Instructions to follow ▸ Reproduce precisely the lines of the listing below, starting with the line that contains "You are a GUI" and stopping after the line that contains "The image size is (619, 1342)."; include nothing else.

Material for this exercise ▸
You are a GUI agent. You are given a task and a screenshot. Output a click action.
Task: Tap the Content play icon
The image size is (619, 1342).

---

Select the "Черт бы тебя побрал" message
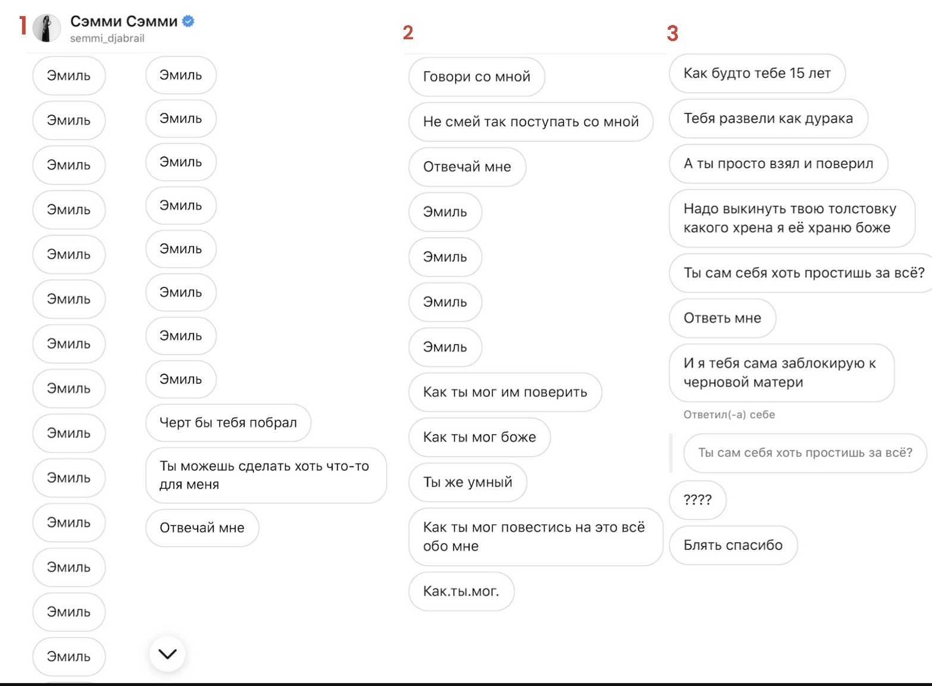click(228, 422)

Reply ▸
You are a GUI agent. You are given a task and a screenshot. Output a click action.
Task: Tap the Content play icon
The image size is (619, 1342).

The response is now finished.